Source extract:
_____

As our beloved representatives in Congress keep trying to make sure someone else gets blamed for the government shutdown, we're left to face the repercussions of their incompetence. But this isn't the first time we have had a controversy over the budget. Specifically, disagreements over provisions on Medicare, public health, education, and the environment caused the government shutdown of 1995. Indeed, there are parallels between that one and the current shutdown, but it remains to be seen which one overall will be more detrimental to the wellbeing of American democracy.
1. Politics Leading Up to the Shutdown
1995: The political shutdown in 1995 was comparable to the current one in that the budget dispute was at first over Medicare, public health, education, and the environment, but then quickly turned into a dispute over power. The newly elected House Republicans and their fearless leader, Speaker Newt Gingrich, wanted to encroach upon the power of President Bill Clinton.
The Republicans had proposed deep cuts in both Medicare and Medicaid, as well as other non-defense spending, which Clinton disagreed with for the upcoming 1996 fiscal-year budget. No real consensus on the budget was reached, and thus a continuing resolution funding the government expired on November 13, 1995, pushing the government into a shutdown until November 19, at which point President Clinton and Congress had tried to come to an agreement on a seven-year budget plan. Instead, another continuing resolution was passed to be active until December 15, when the government shutdown yet again, instead this time for 24 days until January 1996 when the president and Congress finally decided on a seven-year balanced budget plan with modest spending cuts and tax increases.

_____

Supplied information:
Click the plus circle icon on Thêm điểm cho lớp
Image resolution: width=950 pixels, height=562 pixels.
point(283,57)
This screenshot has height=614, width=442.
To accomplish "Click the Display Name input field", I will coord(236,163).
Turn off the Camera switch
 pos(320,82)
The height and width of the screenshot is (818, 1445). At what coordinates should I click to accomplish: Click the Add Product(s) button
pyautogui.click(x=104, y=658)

_____

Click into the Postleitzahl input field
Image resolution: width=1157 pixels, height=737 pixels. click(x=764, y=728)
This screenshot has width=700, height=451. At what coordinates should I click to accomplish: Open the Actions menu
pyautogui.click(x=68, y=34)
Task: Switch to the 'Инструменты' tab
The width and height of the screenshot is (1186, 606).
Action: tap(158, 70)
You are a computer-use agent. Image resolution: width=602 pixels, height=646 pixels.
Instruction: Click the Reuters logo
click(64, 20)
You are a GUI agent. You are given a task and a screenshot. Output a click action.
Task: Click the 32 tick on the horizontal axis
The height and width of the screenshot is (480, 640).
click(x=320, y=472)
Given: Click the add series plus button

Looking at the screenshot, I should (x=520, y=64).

_____

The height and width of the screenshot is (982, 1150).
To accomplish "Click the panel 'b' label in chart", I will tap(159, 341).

_____

About this task: Carry on the article comparing the 1995 government shutdown with the current one, picking up after its last sentence. The items come from a separate source unrelated to the shutdown text.

Task response:
Verdict: In terms of policies leading up to the respective shutdowns, the motives behind the 2013 shutdown speak far worse about our politicians than those of 1995. In 1995 the shutdown seemed to be a dispute purely on the actual budget, and the notion of compromise wasn't a stranger to either party. However, in 2013 an entire political party was prepared to just allow the government to default in the hopes of removing a single piece of legislation that has some significance to the budget.
2. Economics, Then and Now
1995: The economy was relatively unaffected by the 1995 shutdown (in fact, stocks were recorded as increasing). Unemployment was at a relative low of 5.6%, and the total damage from both shutdowns in 1995 and 1996 led to a 1% reduction in the growth of GDP. We must realize at the same time, however, that government spending wasn't as crucial to our GDP 18 years ago as it is today, with 19% in 1995 compared to 22% in 2013.
2013: As of right now, 800,000 federal employees were furloughed as non-essential members of the federal workforce. At the current rate of two weeks since the government shut down, this would lead to a 0.3% drop in the national GDP when the numbers are looked at annually, or a whopping $300 million in national GDP per day. Relatively, at first this doesn't seem like much, but if the government is shut down for a greater period of time, the economic impact in the future gets worse.
Verdict: The government has legislation underway that would compensate some furloughed workers, but the problem with this is aptly expressed in an article by Neil Irwin: "The risk . . . is that a shutdown that imposes a smaller degree of economic harm in fewer Congressional constituencies could also be more politically tolerable and therefore last longer — becoming a chronic rather than acute problem for the economy. So it is possible that while the economic cost per week of shutdown is now lower, the ultimate economic cost might not be."
Even though we might see some sort of beneficial economic growth as a consequence of the shutdown, those effects will be ephemeral. The long-term repercussions still lie ahead regarding annualized GDP amounts lost.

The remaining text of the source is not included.